Tuesday, August 28, 2012

The Single Owl Theory

I was the guest on Sunday's Strange Frequencies program. Which is a fairly skeptical show; the hosts, Jason Korbus and Bobby Nelson are fair minded skeptics. But it went well and I had a good time. Doing interviews is weird; you don't say what you think or assume you were going to say, you don't have time to get to what you want to address, questions are asked by the hosts that lead you off into a direction you hadn't intended to dwell on, and at the end, you realize you didn't make your point, or could have said a lot more about this or that. Of course, I haven't had "media training" some buzz word I've heard others refer to, so what do I know. All this rambling leads to the Mothman Owl Theory. On the program, the hosts talked about Mothman and skeptic/debunker Joe Nickell, and Nickell's  "owl theory." The idea, as many skeptics believe, that Mothman was just a big owl. (Joe Nickell, always disingenuously promoting himself as a "paranormal investigator," has offered owls as the answer to not only the Mothman phenomena, but the Braxton "monster," and the Kentucky entities.)

The discussion centered on elusive memory and tricks our minds play, Linda Scarberry, and owls. What I wanted to get at was a broader context.

Mothman didn't happen to just one person. Dozens of witnesses have seen Mothman. Mothman sightings continue. During the "Mothman flap" several anomalous events occurred: UFO sightings included, strange electrical phenomena, telepathic communications among them. The whole area seems to be haunted and a focal point for weird events. The military has had a presence in that area. Researchers, like Andy Colvin (himself a witness) have delved deeply into these connections. So we have a context of much more than one person seeing an owl late at night.
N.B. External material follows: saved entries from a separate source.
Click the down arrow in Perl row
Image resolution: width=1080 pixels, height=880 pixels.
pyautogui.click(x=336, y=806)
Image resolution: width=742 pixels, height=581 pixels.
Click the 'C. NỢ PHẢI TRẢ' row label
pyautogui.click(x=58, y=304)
Stanton Friedman had this to say about the Braxton County Monster and the owl theory:

A six-foot owl that puts out a noxious vapor, has never been reported before or since, and certainly sounds like trying to fit a square peg in a round hole...especially when here was no report of moving wings. ~ Stanton Friedman, on Braxton County Monster-REVISED EDITION" 2012. (See also Super Soylent... But Not Very Salient! by Alfred Lehmberg.)
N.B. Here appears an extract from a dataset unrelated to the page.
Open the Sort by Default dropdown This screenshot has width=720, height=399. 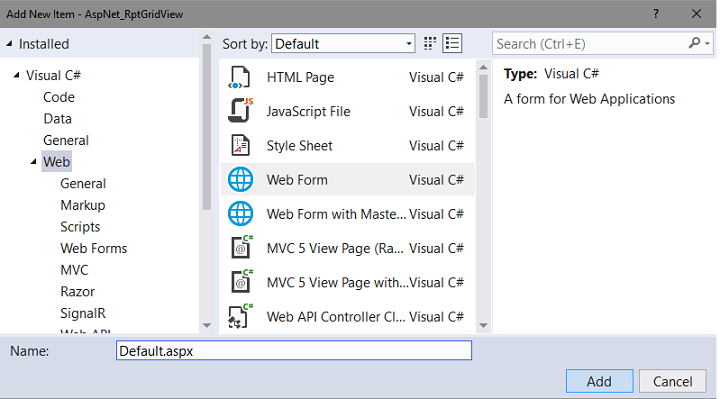coord(343,44)
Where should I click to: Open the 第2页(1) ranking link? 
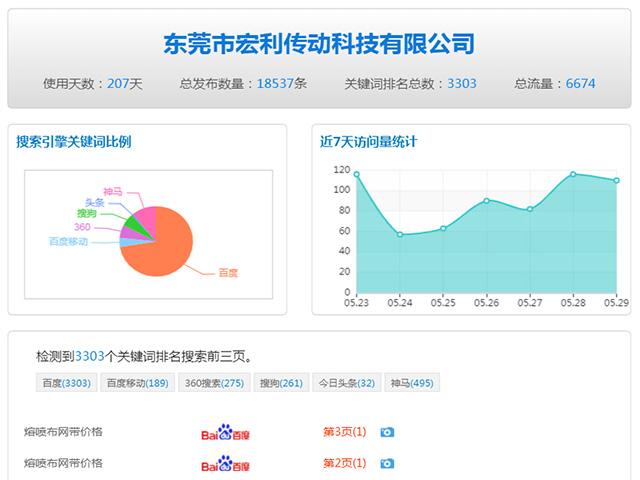tap(344, 463)
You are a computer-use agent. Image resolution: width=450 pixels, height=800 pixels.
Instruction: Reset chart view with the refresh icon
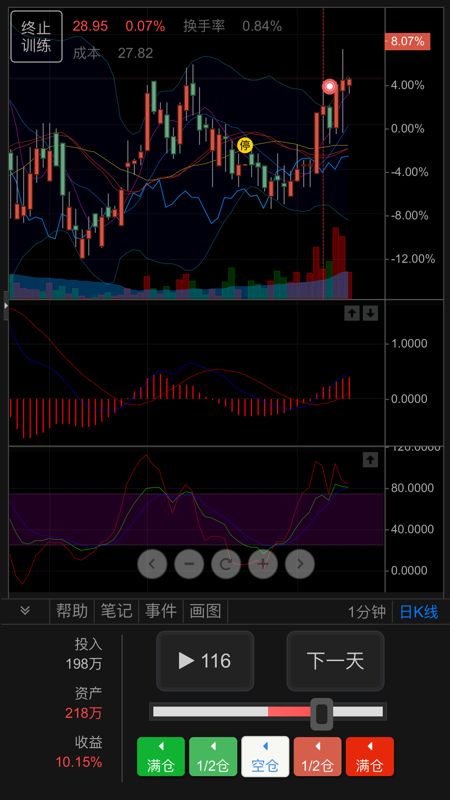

While both cases (Mothman and Braxton) are obviously very different, the same theory is applied to both. Both do contain a covert human element, namely, the military.

My personal theory is that, in the case of Mothman, manipulations of non-human energies by humans (military, shadow groups, etc.) account for some of the Mothman phenomena. I think it goes far beyond that however; Mothman being an actual non-human and unknown (not known animal)entity of some type.

The Braxton "monster" too, seems to be of possible military or para-military origin, and I'll entertain the ET theory as well. Both are more logical than the "owl theory."